Si la victoria de Joseph Biden había sido impulsada por el sentimiento internacional anti Trump, sus posibilidades como nuevo presidente estarán asentadas en la posibilidad de revertir, controlar o, cuando menos, atenuar la polarización de los cuatro años de trumpismo.
Sin embargo, el margen de maniobra del nuevo presidente demócrata se percibe muy estrecho, y no tanto por algún liderazgo sólido de Trump, ni por la existencia de alguna rama ideológica conservadora fuerte, sino por el hecho de que los EE. UU. cayeron en la trampa política de la fractura social provocada por Trump.

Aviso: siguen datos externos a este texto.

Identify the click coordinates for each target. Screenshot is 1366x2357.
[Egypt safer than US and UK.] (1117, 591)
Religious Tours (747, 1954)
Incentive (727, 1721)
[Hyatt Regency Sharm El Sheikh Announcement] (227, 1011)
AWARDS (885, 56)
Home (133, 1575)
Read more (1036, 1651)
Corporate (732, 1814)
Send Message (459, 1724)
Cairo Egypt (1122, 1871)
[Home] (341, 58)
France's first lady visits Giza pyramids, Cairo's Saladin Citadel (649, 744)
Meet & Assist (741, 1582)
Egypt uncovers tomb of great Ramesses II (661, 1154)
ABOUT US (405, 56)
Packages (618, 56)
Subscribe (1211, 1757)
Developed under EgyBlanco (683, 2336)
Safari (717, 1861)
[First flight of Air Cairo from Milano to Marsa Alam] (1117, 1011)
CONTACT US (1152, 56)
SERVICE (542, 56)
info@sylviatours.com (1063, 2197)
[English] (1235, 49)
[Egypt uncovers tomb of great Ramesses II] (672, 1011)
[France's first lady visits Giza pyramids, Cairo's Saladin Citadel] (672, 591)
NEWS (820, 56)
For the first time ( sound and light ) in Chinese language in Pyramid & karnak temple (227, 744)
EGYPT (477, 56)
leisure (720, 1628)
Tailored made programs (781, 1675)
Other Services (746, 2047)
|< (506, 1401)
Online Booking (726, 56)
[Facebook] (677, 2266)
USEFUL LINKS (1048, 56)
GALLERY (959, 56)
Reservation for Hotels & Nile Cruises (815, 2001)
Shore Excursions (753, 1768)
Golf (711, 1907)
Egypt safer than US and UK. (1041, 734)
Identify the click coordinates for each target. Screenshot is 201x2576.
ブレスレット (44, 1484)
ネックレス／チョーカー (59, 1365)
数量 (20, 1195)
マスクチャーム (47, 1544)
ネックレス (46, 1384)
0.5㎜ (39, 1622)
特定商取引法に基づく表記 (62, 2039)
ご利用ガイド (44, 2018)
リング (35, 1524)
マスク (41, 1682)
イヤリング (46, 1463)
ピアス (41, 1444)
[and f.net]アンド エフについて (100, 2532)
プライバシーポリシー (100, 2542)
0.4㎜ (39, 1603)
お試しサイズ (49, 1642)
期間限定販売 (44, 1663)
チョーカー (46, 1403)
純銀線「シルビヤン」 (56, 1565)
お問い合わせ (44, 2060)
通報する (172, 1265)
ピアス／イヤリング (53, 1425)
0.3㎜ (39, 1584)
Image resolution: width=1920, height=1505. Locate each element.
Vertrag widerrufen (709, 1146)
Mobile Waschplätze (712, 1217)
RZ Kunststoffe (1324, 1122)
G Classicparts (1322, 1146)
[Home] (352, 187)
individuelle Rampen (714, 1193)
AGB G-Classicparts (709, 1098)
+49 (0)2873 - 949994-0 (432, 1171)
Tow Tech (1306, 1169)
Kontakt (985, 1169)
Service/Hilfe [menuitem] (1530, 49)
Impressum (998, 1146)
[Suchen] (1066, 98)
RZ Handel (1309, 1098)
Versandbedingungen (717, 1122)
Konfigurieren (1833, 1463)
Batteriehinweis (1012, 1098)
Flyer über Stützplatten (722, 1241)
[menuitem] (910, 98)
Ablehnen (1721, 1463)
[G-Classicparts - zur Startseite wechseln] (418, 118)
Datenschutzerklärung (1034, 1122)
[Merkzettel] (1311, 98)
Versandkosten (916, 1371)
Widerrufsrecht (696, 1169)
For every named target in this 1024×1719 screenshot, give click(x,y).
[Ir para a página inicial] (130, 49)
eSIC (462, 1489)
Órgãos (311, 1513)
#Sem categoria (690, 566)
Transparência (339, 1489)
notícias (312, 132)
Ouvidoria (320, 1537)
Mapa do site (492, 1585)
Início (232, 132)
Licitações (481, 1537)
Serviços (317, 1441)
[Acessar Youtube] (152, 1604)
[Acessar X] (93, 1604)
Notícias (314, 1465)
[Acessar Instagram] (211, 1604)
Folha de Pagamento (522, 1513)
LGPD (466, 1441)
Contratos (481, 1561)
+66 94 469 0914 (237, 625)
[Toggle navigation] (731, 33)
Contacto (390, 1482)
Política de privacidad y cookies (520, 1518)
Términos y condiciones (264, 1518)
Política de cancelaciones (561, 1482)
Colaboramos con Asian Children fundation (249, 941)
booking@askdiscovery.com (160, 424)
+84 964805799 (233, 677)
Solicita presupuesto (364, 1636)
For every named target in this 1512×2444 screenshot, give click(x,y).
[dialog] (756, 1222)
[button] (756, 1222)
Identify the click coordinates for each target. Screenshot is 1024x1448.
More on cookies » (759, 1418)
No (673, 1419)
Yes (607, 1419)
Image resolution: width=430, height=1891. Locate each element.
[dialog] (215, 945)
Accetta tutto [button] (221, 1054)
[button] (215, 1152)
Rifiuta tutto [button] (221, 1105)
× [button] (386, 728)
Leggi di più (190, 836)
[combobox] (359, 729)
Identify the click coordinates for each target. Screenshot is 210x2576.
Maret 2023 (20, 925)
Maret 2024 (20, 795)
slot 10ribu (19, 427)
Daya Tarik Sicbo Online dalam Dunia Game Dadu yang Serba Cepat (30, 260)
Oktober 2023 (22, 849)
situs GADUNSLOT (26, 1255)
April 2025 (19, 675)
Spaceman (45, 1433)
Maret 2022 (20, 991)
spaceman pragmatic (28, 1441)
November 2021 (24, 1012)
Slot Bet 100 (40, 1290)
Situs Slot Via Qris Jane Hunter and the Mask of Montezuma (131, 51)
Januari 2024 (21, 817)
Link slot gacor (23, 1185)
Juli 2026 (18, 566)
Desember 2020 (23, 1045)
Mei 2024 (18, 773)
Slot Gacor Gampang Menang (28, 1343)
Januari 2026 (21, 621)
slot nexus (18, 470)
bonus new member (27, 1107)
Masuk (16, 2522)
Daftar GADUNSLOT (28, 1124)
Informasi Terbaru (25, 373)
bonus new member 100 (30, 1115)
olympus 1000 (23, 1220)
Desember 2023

La parte más visible de la fractura demócrata se localiza en las agendas de la reina Nancy Pelosi y su irritación evidente hacia Trump y la agenda de gobierno de un Biden que carece de luna de miel con los estadunidenses, que necesita de eludir divisiones para revertir la agenda de Trump y que nunca pudo construir una base carismática. En los primeros cien días de gobierno podrá percatarse Biden de que no ganó por sus propuestas, ni por su imagen, ni por el apoyo contradictorio de Barack Obama, sino por ser el candidato escogido para enfrentar a Trump; es decir, ganó por contrastar con Trump.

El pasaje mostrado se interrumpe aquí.